WHAT YOU SHOULD DO :: Count the lines of the listing below that contain the string "dimensions", matching case exactly. Give only the number.

SUPPLIED ENTRIES ::
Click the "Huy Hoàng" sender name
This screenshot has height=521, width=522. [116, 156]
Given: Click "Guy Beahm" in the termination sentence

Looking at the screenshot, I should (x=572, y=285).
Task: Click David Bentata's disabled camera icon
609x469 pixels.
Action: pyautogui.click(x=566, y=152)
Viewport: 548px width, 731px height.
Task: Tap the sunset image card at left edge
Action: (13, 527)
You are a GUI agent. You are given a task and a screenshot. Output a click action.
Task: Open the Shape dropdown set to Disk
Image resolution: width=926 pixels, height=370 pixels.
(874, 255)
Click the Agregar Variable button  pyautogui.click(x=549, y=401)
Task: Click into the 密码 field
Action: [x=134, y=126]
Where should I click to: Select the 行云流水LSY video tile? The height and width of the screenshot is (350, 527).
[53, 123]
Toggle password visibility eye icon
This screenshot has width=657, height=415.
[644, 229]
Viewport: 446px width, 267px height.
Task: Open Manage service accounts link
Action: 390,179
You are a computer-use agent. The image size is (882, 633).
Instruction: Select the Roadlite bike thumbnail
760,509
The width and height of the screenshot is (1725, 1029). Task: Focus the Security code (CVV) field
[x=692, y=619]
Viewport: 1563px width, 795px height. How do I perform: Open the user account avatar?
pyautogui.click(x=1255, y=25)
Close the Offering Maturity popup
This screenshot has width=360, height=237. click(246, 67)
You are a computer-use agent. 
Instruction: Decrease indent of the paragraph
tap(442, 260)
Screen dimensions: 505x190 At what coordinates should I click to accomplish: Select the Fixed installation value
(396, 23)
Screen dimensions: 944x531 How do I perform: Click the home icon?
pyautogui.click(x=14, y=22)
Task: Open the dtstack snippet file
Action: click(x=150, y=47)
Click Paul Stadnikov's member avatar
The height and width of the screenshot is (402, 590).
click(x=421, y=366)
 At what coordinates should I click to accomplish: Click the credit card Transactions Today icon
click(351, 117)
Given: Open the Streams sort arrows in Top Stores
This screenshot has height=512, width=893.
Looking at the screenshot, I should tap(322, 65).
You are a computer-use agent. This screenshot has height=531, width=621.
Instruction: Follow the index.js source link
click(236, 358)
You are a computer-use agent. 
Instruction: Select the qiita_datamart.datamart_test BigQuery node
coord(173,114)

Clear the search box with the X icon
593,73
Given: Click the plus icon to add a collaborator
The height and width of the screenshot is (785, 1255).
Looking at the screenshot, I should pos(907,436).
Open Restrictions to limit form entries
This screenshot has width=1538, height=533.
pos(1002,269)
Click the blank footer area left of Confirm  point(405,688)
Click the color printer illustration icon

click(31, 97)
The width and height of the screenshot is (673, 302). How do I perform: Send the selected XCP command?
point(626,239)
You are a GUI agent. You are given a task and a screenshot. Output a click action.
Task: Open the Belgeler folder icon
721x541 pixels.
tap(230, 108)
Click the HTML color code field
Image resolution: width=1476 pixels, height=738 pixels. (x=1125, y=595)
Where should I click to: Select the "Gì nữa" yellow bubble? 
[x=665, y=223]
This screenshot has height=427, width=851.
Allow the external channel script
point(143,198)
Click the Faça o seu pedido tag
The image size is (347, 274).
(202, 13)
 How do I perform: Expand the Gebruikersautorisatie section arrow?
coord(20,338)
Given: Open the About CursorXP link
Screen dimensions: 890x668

EXPECTED ANSWER :: 3